[Required action] What is needed is an exact repeat of the lines from the one holding "Screen dimensions: 993x559" through the final line of the data, with no pictures.

[Stored records]
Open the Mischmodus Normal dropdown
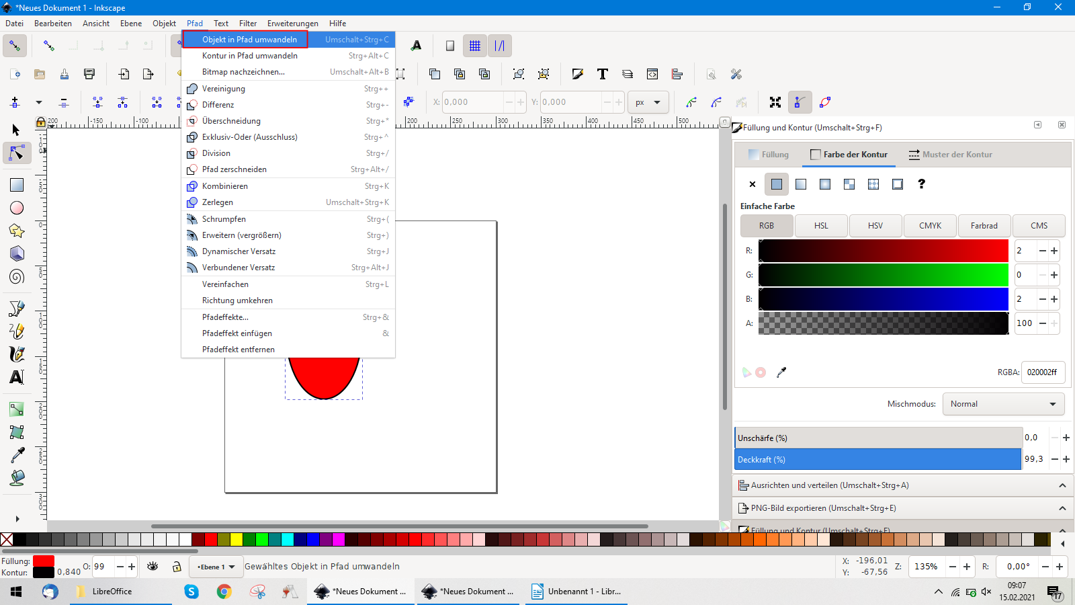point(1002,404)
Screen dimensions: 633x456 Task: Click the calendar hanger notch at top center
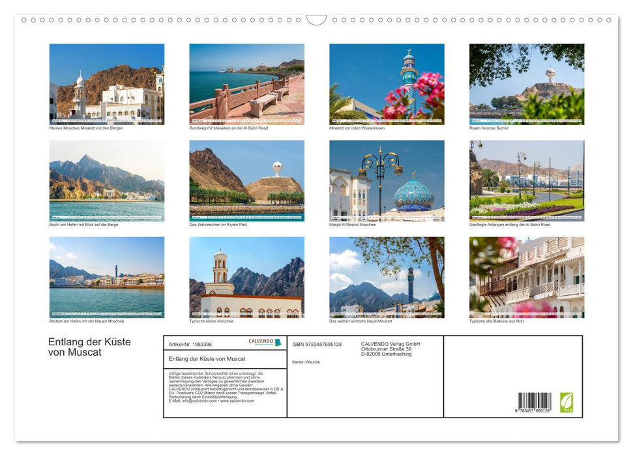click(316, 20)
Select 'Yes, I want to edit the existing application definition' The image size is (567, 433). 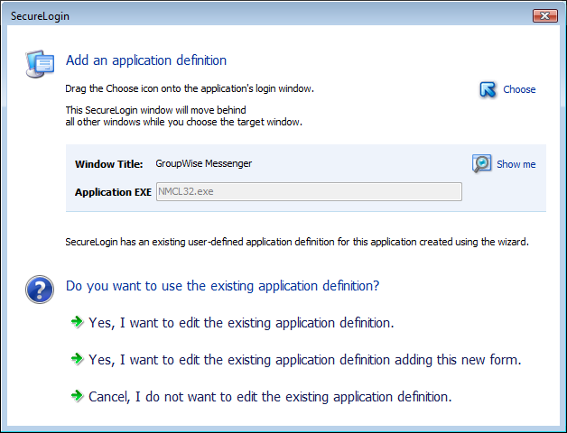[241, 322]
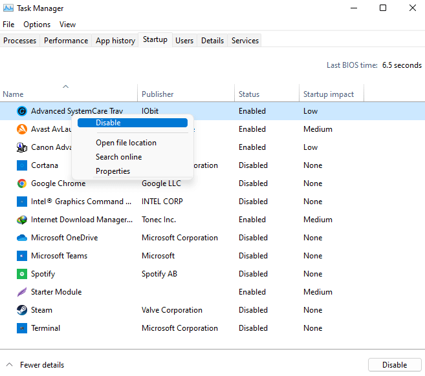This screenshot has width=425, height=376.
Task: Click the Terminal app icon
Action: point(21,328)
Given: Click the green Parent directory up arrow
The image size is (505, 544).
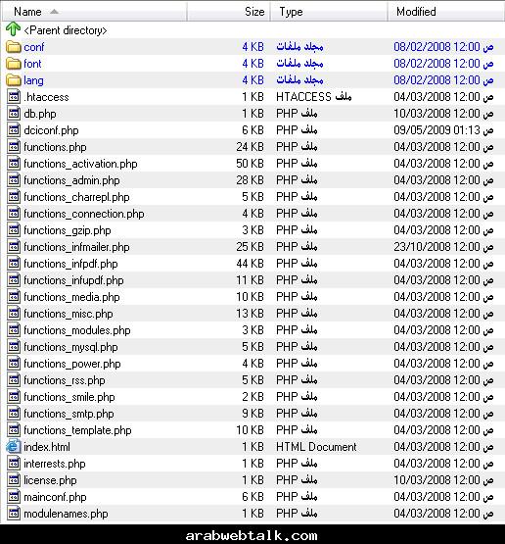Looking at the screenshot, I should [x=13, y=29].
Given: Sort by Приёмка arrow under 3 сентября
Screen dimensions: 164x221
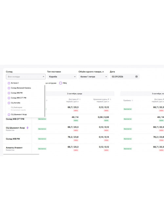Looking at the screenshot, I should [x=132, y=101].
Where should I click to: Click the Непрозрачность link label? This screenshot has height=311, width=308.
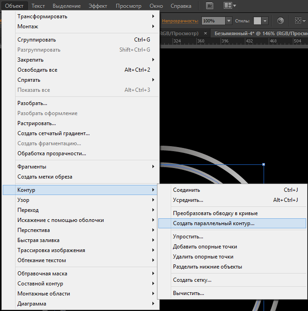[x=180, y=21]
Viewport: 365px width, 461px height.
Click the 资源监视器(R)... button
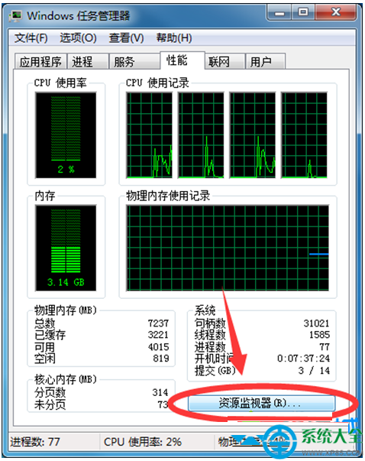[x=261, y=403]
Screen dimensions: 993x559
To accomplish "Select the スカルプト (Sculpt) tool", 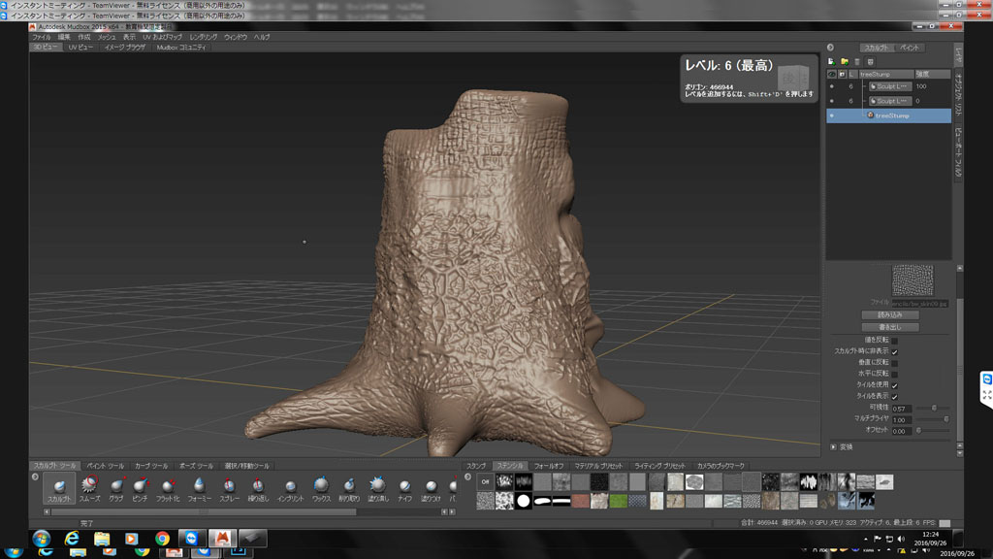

[Result of the exercise]
Screen dimensions: 993x559
To accomplish "Select the スカルプト (Sculpt) tool", 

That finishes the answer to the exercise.